* [What the task requires] Would you give the entries below again in full, exactly as they stand?

══════════════════════════════

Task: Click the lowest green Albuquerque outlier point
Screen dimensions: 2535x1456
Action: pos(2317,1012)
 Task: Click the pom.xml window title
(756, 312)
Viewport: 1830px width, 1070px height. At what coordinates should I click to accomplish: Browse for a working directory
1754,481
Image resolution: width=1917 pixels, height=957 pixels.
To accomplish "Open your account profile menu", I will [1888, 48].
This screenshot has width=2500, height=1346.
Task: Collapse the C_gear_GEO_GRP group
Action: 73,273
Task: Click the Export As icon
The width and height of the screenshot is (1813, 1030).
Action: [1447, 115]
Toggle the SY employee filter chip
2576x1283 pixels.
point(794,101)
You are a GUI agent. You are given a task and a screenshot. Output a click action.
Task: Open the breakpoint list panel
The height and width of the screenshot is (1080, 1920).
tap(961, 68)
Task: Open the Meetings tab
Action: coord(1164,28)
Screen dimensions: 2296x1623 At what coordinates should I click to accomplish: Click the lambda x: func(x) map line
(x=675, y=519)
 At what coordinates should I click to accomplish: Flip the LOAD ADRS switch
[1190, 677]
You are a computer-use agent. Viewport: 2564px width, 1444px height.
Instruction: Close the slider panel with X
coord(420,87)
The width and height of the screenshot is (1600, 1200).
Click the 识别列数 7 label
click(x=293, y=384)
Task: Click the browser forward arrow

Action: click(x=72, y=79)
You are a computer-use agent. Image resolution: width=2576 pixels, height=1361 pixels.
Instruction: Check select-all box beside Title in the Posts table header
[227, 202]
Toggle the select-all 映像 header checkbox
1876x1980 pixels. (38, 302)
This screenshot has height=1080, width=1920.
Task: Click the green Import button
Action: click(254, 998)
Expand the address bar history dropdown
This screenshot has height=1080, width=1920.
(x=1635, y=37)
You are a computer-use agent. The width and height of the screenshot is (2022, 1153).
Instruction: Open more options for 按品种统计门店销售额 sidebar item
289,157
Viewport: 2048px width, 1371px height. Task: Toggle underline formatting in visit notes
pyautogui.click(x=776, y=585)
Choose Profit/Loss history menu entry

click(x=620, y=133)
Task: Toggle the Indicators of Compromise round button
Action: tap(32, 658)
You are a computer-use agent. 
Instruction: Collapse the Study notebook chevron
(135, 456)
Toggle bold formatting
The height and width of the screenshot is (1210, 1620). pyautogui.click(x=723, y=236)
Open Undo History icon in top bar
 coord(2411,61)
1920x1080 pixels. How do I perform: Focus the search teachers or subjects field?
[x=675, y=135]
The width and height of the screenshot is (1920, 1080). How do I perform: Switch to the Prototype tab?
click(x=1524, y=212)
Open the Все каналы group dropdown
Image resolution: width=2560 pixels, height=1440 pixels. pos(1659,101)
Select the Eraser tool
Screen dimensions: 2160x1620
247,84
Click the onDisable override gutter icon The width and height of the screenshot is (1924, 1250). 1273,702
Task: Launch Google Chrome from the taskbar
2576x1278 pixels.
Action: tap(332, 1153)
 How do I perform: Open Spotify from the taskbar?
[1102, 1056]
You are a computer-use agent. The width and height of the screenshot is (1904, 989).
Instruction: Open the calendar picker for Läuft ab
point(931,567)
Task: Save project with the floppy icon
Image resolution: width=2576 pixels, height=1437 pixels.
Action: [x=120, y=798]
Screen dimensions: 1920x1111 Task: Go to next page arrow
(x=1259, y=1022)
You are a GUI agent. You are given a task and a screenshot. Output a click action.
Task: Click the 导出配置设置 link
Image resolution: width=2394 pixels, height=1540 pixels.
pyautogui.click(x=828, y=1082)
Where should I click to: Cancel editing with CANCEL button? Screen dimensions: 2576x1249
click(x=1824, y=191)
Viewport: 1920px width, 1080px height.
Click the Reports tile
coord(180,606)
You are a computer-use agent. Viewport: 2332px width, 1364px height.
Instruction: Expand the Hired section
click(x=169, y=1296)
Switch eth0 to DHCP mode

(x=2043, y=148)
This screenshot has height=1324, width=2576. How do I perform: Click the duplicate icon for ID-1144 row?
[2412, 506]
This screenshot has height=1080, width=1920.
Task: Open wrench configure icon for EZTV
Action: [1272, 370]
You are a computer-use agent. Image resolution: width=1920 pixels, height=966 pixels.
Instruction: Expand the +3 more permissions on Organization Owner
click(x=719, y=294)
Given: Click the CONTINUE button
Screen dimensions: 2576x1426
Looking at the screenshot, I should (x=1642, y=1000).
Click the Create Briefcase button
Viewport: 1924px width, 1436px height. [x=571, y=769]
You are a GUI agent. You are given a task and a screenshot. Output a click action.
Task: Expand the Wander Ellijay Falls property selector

══════════════════════════════

* [Task result]
Task: Click the lowest green Albuquerque outlier point
Screen dimensions: 2535x1456
Action: pos(2317,1012)
 Task: Click the pom.xml window title
(756, 312)
Viewport: 1830px width, 1070px height. At what coordinates should I click to accomplish: Browse for a working directory
1754,481
Image resolution: width=1917 pixels, height=957 pixels.
To accomplish "Open your account profile menu", I will [1888, 48].
This screenshot has width=2500, height=1346.
Task: Collapse the C_gear_GEO_GRP group
Action: 73,273
Task: Click the Export As icon
The width and height of the screenshot is (1813, 1030).
Action: [1447, 115]
Toggle the SY employee filter chip
2576x1283 pixels.
point(794,101)
You are a GUI agent. You are given a task and a screenshot. Output a click action.
Task: Open the breakpoint list panel
The height and width of the screenshot is (1080, 1920).
tap(961, 68)
Task: Open the Meetings tab
Action: coord(1164,28)
Screen dimensions: 2296x1623 At what coordinates should I click to accomplish: Click the lambda x: func(x) map line
(x=675, y=519)
 At what coordinates should I click to accomplish: Flip the LOAD ADRS switch
[1190, 677]
You are a computer-use agent. Viewport: 2564px width, 1444px height.
Instruction: Close the slider panel with X
coord(420,87)
The width and height of the screenshot is (1600, 1200).
Click the 识别列数 7 label
click(x=293, y=384)
Task: Click the browser forward arrow

Action: click(x=72, y=79)
You are a computer-use agent. Image resolution: width=2576 pixels, height=1361 pixels.
Instruction: Check select-all box beside Title in the Posts table header
[227, 202]
Toggle the select-all 映像 header checkbox
1876x1980 pixels. (38, 302)
This screenshot has height=1080, width=1920.
Task: Click the green Import button
Action: click(254, 998)
Expand the address bar history dropdown
This screenshot has height=1080, width=1920.
(x=1635, y=37)
You are a computer-use agent. The width and height of the screenshot is (2022, 1153).
Instruction: Open more options for 按品种统计门店销售额 sidebar item
289,157
Viewport: 2048px width, 1371px height. Task: Toggle underline formatting in visit notes
pyautogui.click(x=776, y=585)
Choose Profit/Loss history menu entry

click(x=620, y=133)
Task: Toggle the Indicators of Compromise round button
Action: tap(32, 658)
You are a computer-use agent. 
Instruction: Collapse the Study notebook chevron
(135, 456)
Toggle bold formatting
The height and width of the screenshot is (1210, 1620). pyautogui.click(x=723, y=236)
Open Undo History icon in top bar
 coord(2411,61)
1920x1080 pixels. How do I perform: Focus the search teachers or subjects field?
[x=675, y=135]
The width and height of the screenshot is (1920, 1080). How do I perform: Switch to the Prototype tab?
click(x=1524, y=212)
Open the Все каналы group dropdown
Image resolution: width=2560 pixels, height=1440 pixels. pos(1659,101)
Select the Eraser tool
Screen dimensions: 2160x1620
247,84
Click the onDisable override gutter icon The width and height of the screenshot is (1924, 1250). 1273,702
Task: Launch Google Chrome from the taskbar
2576x1278 pixels.
Action: tap(332, 1153)
 How do I perform: Open Spotify from the taskbar?
[1102, 1056]
You are a computer-use agent. The width and height of the screenshot is (1904, 989).
Instruction: Open the calendar picker for Läuft ab
point(931,567)
Task: Save project with the floppy icon
Image resolution: width=2576 pixels, height=1437 pixels.
Action: [x=120, y=798]
Screen dimensions: 1920x1111 Task: Go to next page arrow
(x=1259, y=1022)
You are a GUI agent. You are given a task and a screenshot. Output a click action.
Task: Click the 导出配置设置 link
Image resolution: width=2394 pixels, height=1540 pixels.
pyautogui.click(x=828, y=1082)
Where should I click to: Cancel editing with CANCEL button? Screen dimensions: 2576x1249
click(x=1824, y=191)
Viewport: 1920px width, 1080px height.
Click the Reports tile
coord(180,606)
You are a computer-use agent. Viewport: 2332px width, 1364px height.
Instruction: Expand the Hired section
click(x=169, y=1296)
Switch eth0 to DHCP mode

(x=2043, y=148)
This screenshot has height=1324, width=2576. How do I perform: Click the duplicate icon for ID-1144 row?
[2412, 506]
This screenshot has height=1080, width=1920.
Task: Open wrench configure icon for EZTV
Action: [1272, 370]
You are a computer-use agent. Image resolution: width=1920 pixels, height=966 pixels.
Instruction: Expand the +3 more permissions on Organization Owner
click(x=719, y=294)
Given: Click the CONTINUE button
Screen dimensions: 2576x1426
Looking at the screenshot, I should (x=1642, y=1000).
Click the Create Briefcase button
Viewport: 1924px width, 1436px height. [x=571, y=769]
You are a GUI agent. You are given a task and a screenshot. Output a click action.
Task: Expand the Wander Ellijay Falls property selector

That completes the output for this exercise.